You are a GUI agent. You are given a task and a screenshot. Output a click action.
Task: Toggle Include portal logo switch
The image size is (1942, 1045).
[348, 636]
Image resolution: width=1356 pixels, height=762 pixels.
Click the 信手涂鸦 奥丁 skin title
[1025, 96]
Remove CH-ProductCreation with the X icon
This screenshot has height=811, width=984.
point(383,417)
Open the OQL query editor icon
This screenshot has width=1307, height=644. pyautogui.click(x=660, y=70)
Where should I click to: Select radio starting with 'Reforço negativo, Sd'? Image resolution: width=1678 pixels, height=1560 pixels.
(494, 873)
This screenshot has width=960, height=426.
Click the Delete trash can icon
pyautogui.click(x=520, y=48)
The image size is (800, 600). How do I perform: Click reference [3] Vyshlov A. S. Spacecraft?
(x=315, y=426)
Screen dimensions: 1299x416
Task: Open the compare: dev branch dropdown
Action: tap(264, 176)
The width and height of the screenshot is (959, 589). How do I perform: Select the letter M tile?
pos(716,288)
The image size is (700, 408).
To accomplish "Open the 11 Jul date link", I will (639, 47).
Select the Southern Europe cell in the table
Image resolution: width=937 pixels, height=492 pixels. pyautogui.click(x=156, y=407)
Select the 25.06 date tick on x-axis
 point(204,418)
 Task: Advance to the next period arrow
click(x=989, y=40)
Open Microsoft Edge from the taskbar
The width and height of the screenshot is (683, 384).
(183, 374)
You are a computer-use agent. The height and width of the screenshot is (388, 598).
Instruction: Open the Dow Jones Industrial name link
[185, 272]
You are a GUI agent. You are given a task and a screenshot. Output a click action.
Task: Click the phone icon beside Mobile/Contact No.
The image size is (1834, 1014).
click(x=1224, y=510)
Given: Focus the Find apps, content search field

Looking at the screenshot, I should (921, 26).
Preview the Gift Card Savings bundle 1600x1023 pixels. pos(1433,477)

◆ **Directions for this task**:
Every record above is to be copied exactly.

◆ **Response area**:
You are a GUI agent. You are given a task and a screenshot. Output a click action.
Task: Toggle Include portal logo switch
The image size is (1942, 1045).
[348, 636]
Image resolution: width=1356 pixels, height=762 pixels.
Click the 信手涂鸦 奥丁 skin title
[1025, 96]
Remove CH-ProductCreation with the X icon
This screenshot has height=811, width=984.
point(383,417)
Open the OQL query editor icon
This screenshot has width=1307, height=644. pyautogui.click(x=660, y=70)
Where should I click to: Select radio starting with 'Reforço negativo, Sd'? Image resolution: width=1678 pixels, height=1560 pixels.
(494, 873)
This screenshot has width=960, height=426.
Click the Delete trash can icon
pyautogui.click(x=520, y=48)
The image size is (800, 600). How do I perform: Click reference [3] Vyshlov A. S. Spacecraft?
(x=315, y=426)
Screen dimensions: 1299x416
Task: Open the compare: dev branch dropdown
Action: tap(264, 176)
The width and height of the screenshot is (959, 589). How do I perform: Select the letter M tile?
pos(716,288)
The image size is (700, 408).
To accomplish "Open the 11 Jul date link", I will (639, 47).
Select the Southern Europe cell in the table
Image resolution: width=937 pixels, height=492 pixels. pyautogui.click(x=156, y=407)
Select the 25.06 date tick on x-axis
 point(204,418)
 Task: Advance to the next period arrow
click(x=989, y=40)
Open Microsoft Edge from the taskbar
The width and height of the screenshot is (683, 384).
(183, 374)
You are a computer-use agent. The height and width of the screenshot is (388, 598).
Instruction: Open the Dow Jones Industrial name link
[185, 272]
You are a GUI agent. You are given a task and a screenshot. Output a click action.
Task: Click the phone icon beside Mobile/Contact No.
The image size is (1834, 1014).
click(x=1224, y=510)
Given: Focus the Find apps, content search field

Looking at the screenshot, I should (921, 26).
Preview the Gift Card Savings bundle 1600x1023 pixels. pos(1433,477)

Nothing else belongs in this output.